History

England
- Name: HMS Seahorse
- Ordered: 2 May 1694
- Builder: John Haydon, Limehouse
- Launched: 27 September 1694
- Commissioned: 13 August 1694
- Fate: Wrecked 14 March 1704

General characteristics
- Type: 20-gun Sixth Rate
- Tons burthen: 256+45⁄94 bm
- Length: 92 ft 1 in (28.1 m) gundeck; 77 ft 8 in (23.7 m) keel for tonnage;
- Beam: 24 ft 11 in (7.6 m) for tonnage
- Depth of hold: 10 ft 8 in (3.3 m)
- Armament: initially as ordered; 20 × sakers on wooden trucks (UD); 4 × 3-pdr on wooden trucks (QD); 1703 Establishment; 20 × 6-pdrs on wooden trucks (UD); 4 × 4-pdr on wooden trucks (QD);

= HMS Seahorse (1694 sixth rate) =

British warship

HMS Seahorse was a member of the standardized 20-gun sixth rates built at the end of the 17th century. After commissioning she spent her career in the North Sea, the English Channel, Irish sea, Newfoundland and finally Jamaica. Mainly employed as a trade protection vessel. She was wrecked in 1704.

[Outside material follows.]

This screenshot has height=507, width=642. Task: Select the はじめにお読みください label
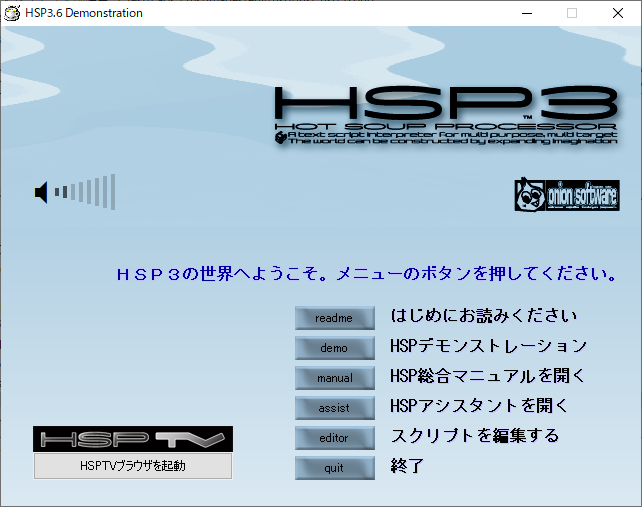pos(483,316)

Seahorse was the fourth named vessel since it was used for a ship captured in 1626 and last mentioned in 1635.

==Construction==
She was ordered in the second batch of eight ships to be built under contract by John Haydon of Limehouse. She was launched on 27 September 1694.

==Commissioned service==
She was commissioned on 13 August 1694 under the command of Captain Nathaniel Grantham, RN, then Captain Anthony Tollett, RN for service in the English Channel. Captain John Drake, RN took command on 15 January 1696 until his death on 22 November 1697 for service in the Irish Sea then on to Newfoundland in 1697. In 1698 Captain George Walton, RN took over, joining Aylmer's squadron in the Mediterranean in November 1698. Captain Hercules Mitchell took command on 29 June 1701 for service at Jamaica. Captain William Russel, RN took command in June 1702 until his death on 30 June 1703. In 1704 she was under the command of either Commander Richard Jones or William James.

==Loss==
HMS Seahorse was wrecked off Manchinoncal, Jamaica, on 14 March 1704.